Tuesday, November 29, 2005

copernican who?

Copernican Turn: a partial explanation

We have reached a turning point. Almost everyone feels this in one way or another. It goes beyond the effects of technology, cultural mid-life crisis, or consumerist burnout. We stand on the cusp of a new era not because of anything external, but because we have reached a point where change is as inevitable as puberty -- and every bit as uncertain. What is certain is that we have the ability to affect the outcome, but perhaps not the courage or foresight.

The Net is obviously a huge factor in this changing dynamic. But I dont see the Net as the catalyst of technological change -- I see it as an expression of our collective will to communicate. If you think back over the development of the Net, no one predicted email as the "killer app". Why not? Because it was not sexy enough. It did not have the George Jetson feel of being in that imaginary future (I'm still waiting for my picturephone!).
It's also worth asking why email *is* the killer app. My feeling is that it's simply what we know how to do. It fits our cognitive frame of writing letters. We know how to communicate in the written form more easily than any other at the moment. I believe this is already changing to a more multi-modal form but that's the subject of another post.

So the question is, if the technology is not the driver, but rather our will to communicate, are we capable of determining a rational course of action which will produce desirable outcomes? Or are we always forced to accept the seemingly random pitching and tossing of the communications marketplace? If we accept the idea that the Net is a commons, what does that imply in terms of making it thrive? If the Net is more than a series of tubes (or wires), how do we frame that notion so that it makes sense to foster stewardship rather than allowing the tragedy of the commons.
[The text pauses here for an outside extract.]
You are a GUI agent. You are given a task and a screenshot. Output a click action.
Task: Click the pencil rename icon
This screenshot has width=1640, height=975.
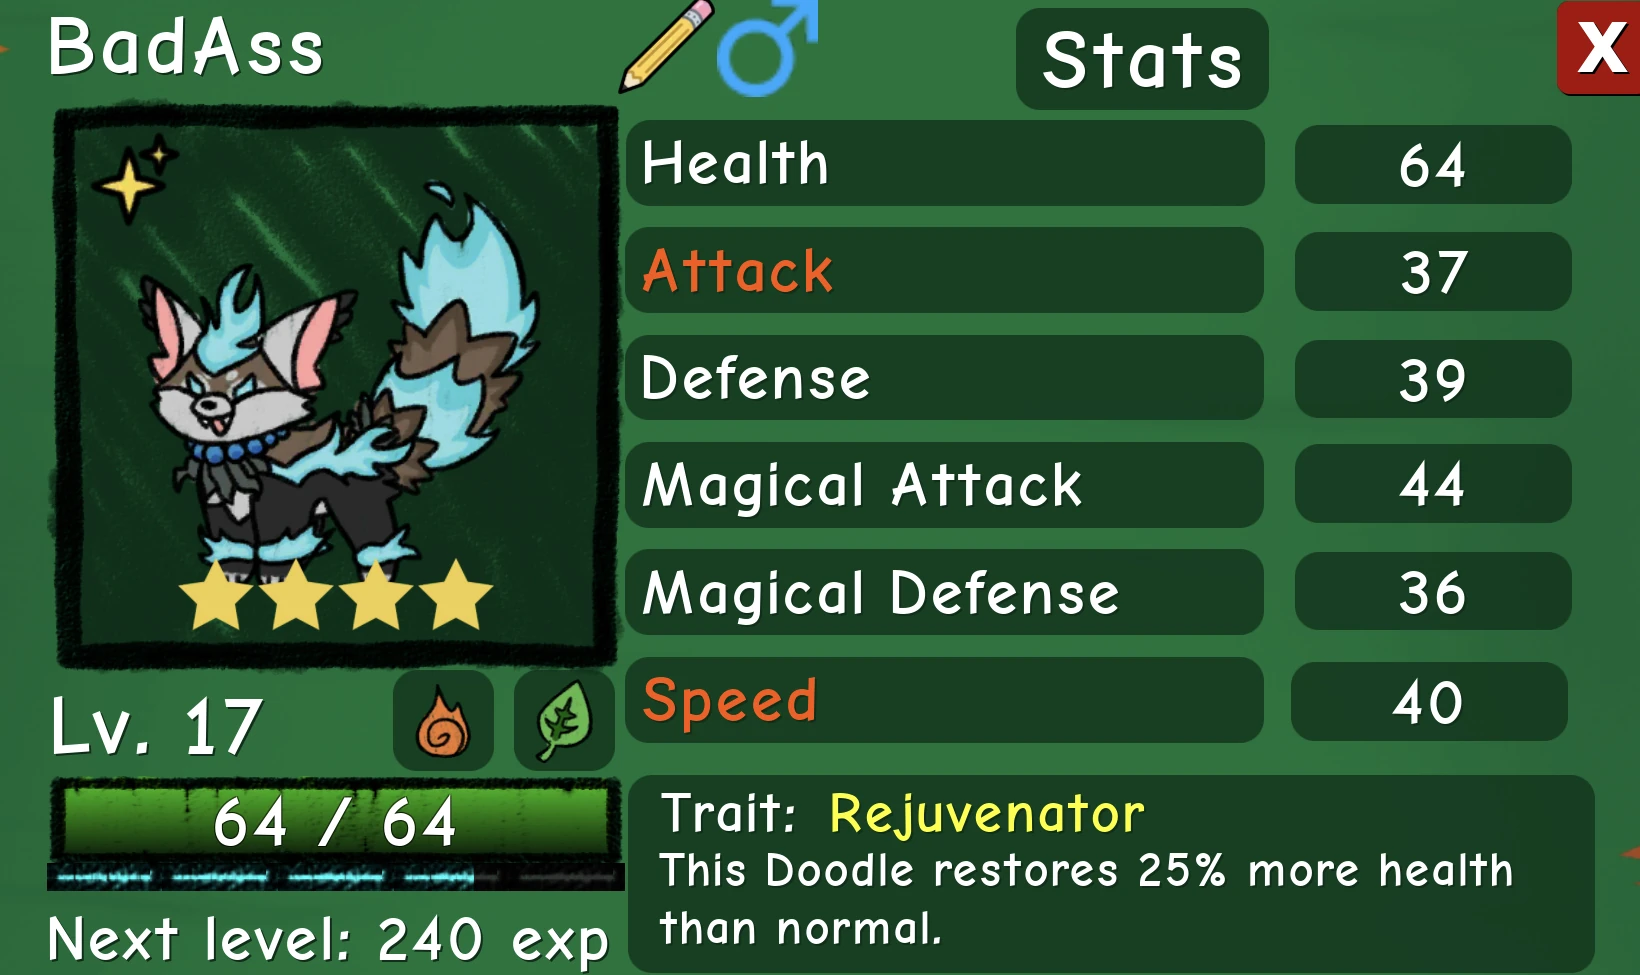coord(665,46)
The Net is unique and provides an unusual opportunity to reach a previously unattainable space -- a transcendent state. It's transcendent in many ways: crossing national boundaries, ideologies, and almost time itself . And I dont think we've seen even a fraction of what is possible. We have to be willing to not only engage our imagination, but also be willing to wrestle with the hard issues of how to ensure this new era will be improving rather than devolving.